[[ MATERIAL SUPPLIED, beginning ]]

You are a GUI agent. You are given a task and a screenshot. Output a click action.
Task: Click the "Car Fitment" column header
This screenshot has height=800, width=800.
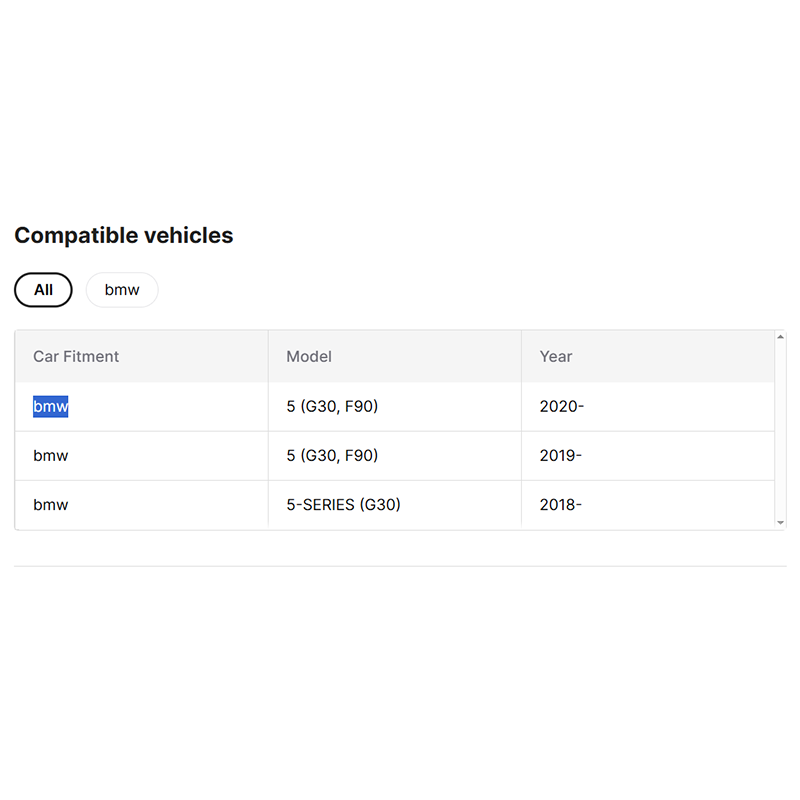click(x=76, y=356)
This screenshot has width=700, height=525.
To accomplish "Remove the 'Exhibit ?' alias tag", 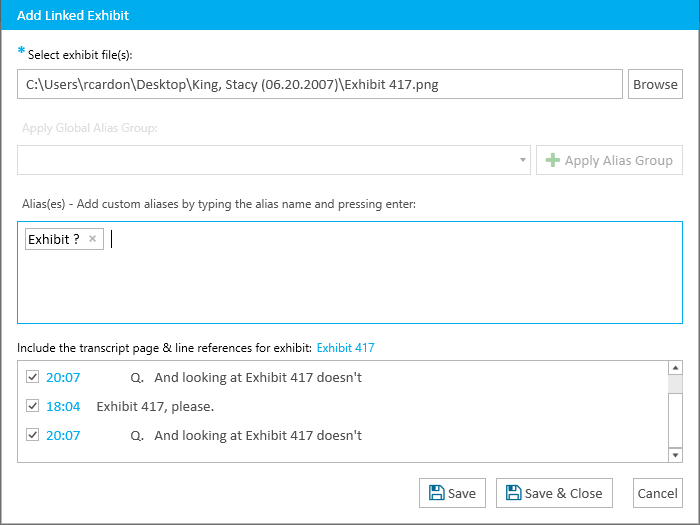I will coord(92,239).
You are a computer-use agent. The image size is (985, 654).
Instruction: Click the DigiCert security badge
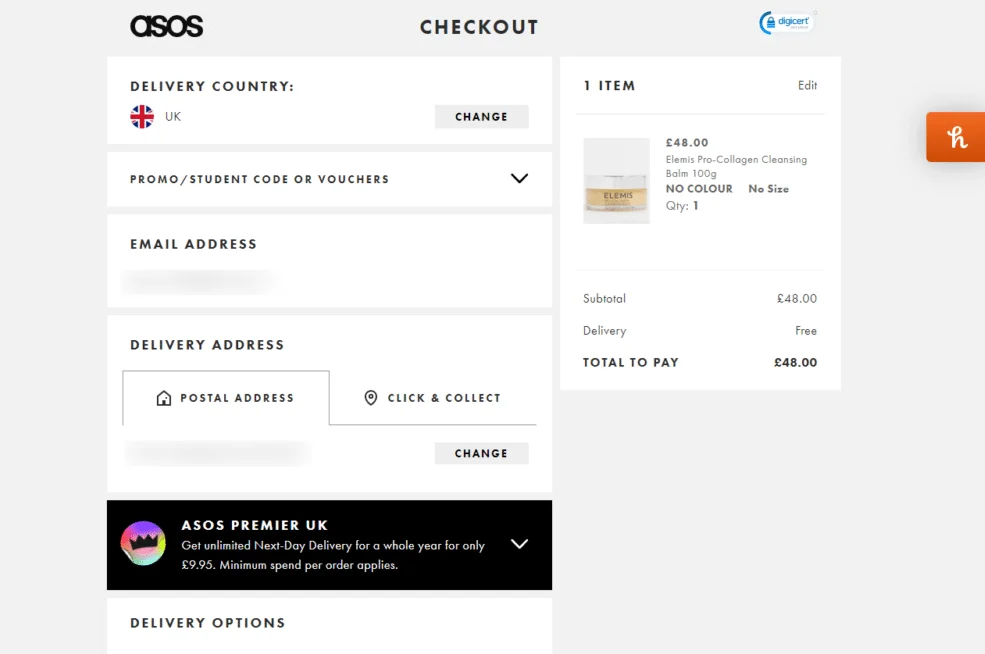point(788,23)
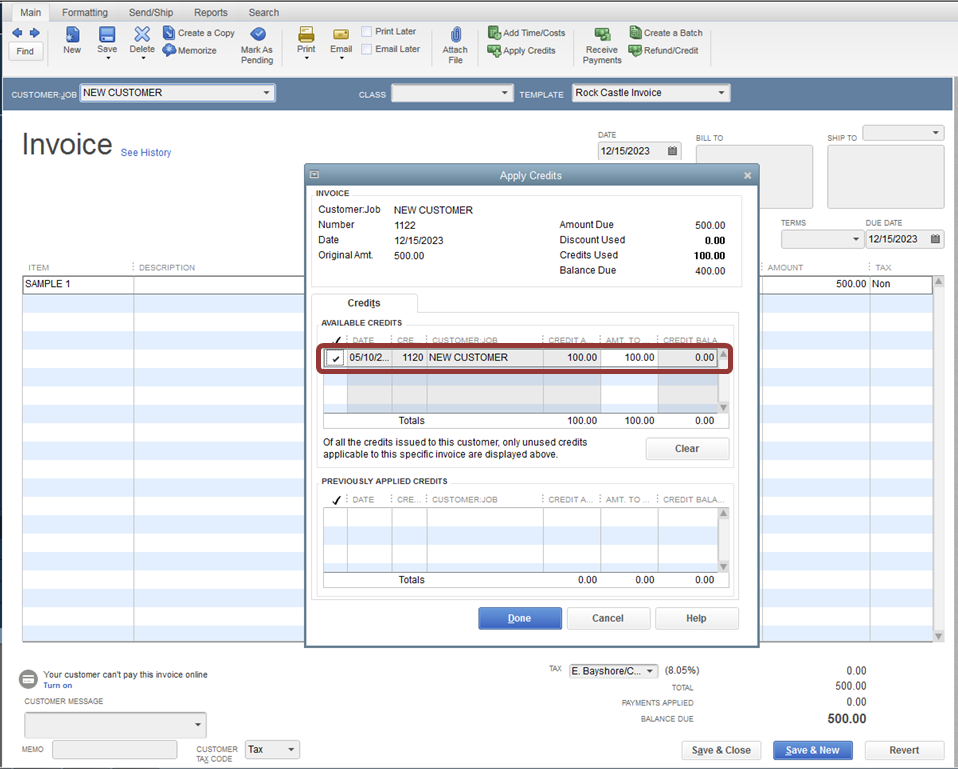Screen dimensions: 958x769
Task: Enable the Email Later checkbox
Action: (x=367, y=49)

[[ MATERIAL SUPPLIED, end ]]
[[ MATERIAL SUPPLIED, beginning ]]

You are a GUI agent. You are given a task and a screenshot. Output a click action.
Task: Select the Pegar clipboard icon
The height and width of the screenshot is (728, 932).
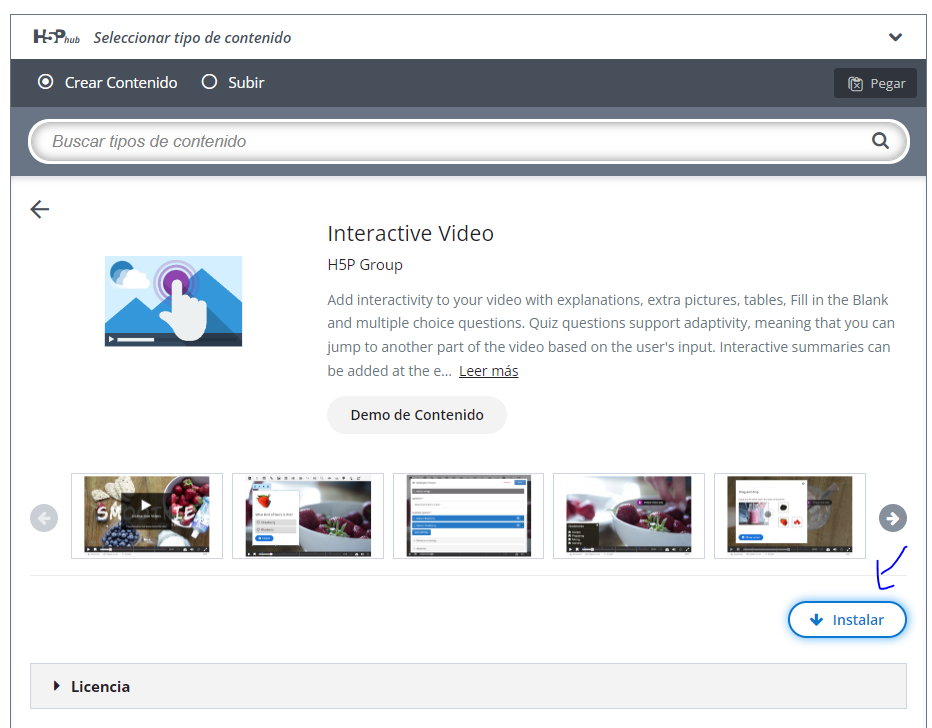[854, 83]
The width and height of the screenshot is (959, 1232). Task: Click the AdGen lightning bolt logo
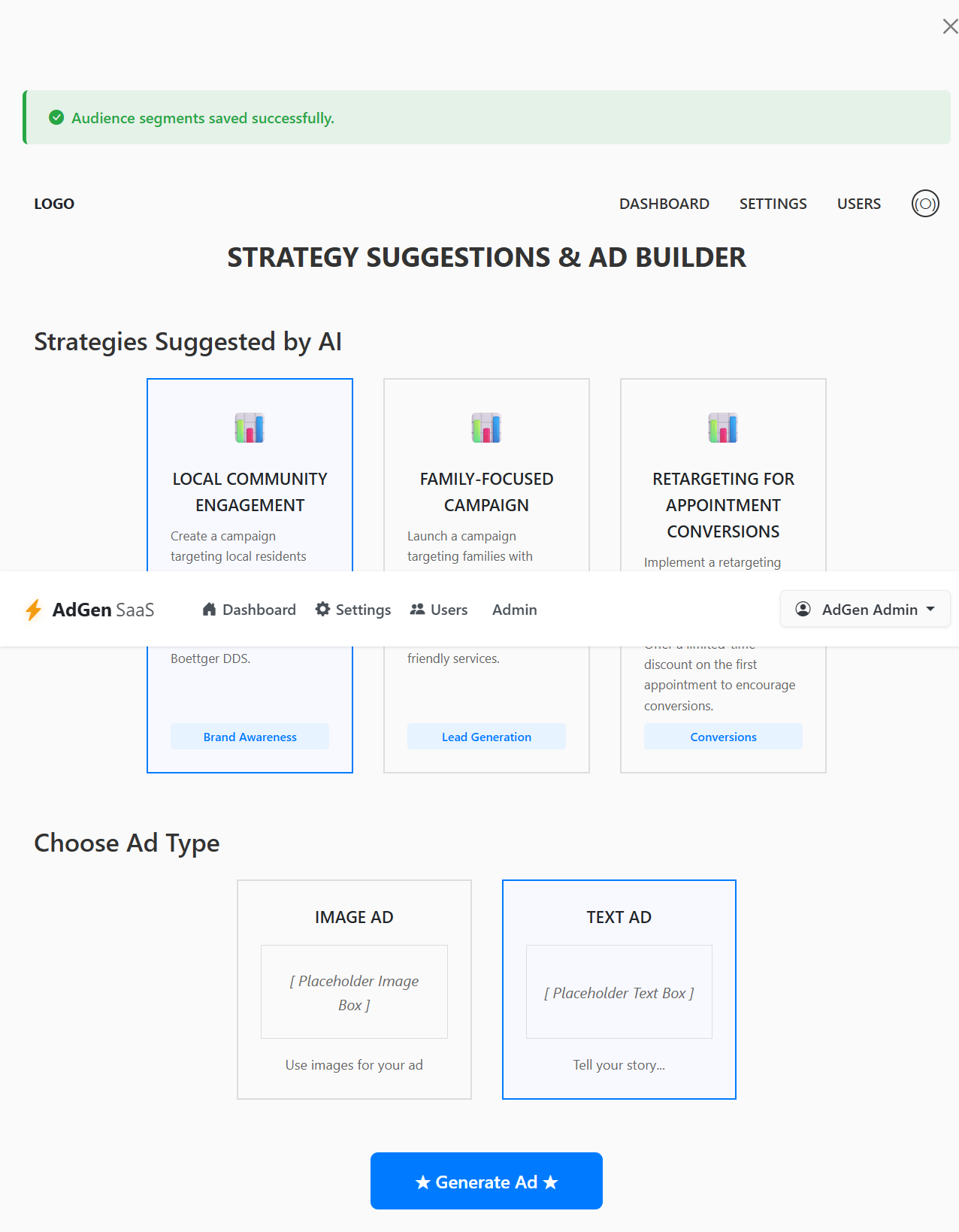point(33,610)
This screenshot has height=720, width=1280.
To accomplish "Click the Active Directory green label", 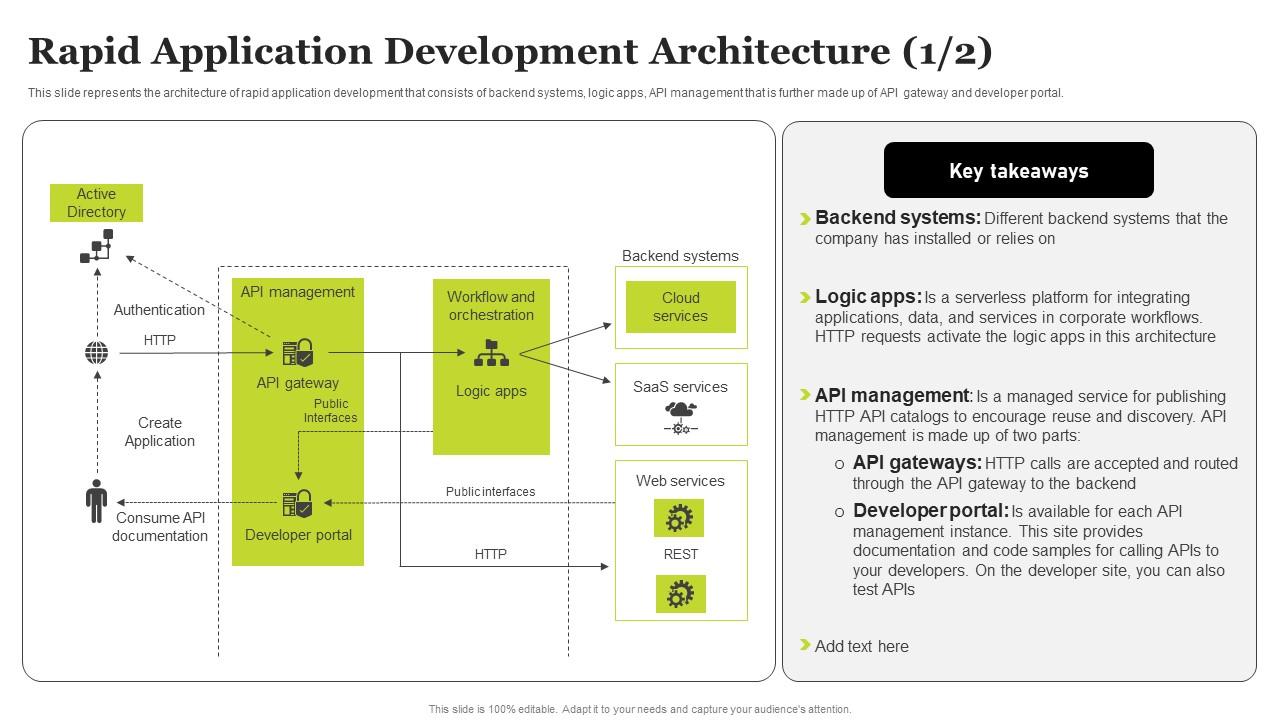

[[ MATERIAL SUPPLIED, end ]]

■ **TASK OBJECTIVE**: Of the records above, print only the lines from the one containing "Task: Select the Pegar clipboard icon" through the one containing "the Active Directory", inclusive and unaltered, leaving out pictures.

■ **SOLUTION TO THE EXERCISE**:
Task: Select the Pegar clipboard icon
The height and width of the screenshot is (728, 932).
[854, 83]
The width and height of the screenshot is (959, 1232). Task: Click the AdGen lightning bolt logo
point(33,610)
This screenshot has height=720, width=1280.
To accomplish "Click the Active Directory green label", 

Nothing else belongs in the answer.